WHAT IS EXPECTED
From the entries below, extract every line that includes the word "agent".

═══ DATA SHOWN ═══

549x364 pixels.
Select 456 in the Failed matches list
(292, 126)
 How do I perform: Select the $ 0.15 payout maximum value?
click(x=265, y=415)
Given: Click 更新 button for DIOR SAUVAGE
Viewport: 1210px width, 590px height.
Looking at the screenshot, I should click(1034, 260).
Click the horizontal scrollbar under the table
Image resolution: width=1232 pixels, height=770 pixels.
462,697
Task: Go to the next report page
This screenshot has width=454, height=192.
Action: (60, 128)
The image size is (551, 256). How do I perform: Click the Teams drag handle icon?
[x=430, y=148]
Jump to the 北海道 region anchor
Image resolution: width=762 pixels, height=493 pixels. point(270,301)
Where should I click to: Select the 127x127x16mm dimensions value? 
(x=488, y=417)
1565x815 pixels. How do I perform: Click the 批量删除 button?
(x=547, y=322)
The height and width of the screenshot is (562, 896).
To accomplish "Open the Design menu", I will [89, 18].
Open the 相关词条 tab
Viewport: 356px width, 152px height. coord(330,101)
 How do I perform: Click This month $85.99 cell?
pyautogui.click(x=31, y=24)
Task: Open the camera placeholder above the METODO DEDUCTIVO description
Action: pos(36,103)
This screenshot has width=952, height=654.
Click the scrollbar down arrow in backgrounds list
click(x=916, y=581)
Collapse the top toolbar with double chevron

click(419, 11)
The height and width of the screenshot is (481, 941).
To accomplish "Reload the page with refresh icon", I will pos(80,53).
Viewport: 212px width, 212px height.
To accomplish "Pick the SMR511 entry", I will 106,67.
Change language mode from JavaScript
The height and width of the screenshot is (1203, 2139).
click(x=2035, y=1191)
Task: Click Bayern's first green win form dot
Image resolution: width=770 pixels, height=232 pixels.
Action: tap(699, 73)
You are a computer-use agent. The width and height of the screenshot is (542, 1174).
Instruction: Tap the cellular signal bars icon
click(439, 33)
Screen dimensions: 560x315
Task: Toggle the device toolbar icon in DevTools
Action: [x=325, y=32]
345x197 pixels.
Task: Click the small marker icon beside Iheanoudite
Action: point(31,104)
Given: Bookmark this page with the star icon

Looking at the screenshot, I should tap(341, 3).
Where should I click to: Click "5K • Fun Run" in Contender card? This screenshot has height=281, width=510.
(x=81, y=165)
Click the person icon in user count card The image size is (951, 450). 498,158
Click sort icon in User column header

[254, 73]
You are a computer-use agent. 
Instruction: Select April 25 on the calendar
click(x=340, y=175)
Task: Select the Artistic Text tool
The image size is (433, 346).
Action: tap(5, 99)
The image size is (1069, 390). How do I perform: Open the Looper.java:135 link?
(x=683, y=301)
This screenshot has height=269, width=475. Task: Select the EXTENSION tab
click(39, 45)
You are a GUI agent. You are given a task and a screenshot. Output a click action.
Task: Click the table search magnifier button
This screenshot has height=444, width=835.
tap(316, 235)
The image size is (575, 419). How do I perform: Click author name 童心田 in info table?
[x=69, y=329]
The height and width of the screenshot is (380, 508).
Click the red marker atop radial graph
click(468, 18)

═══

ANSWER TO THE EXERCISE
You are a computer-use agent. The width and height of the screenshot is (542, 1174).
You are a computer-use agent. 
You are a GUI agent. You are given a task and a screenshot. Output a click action.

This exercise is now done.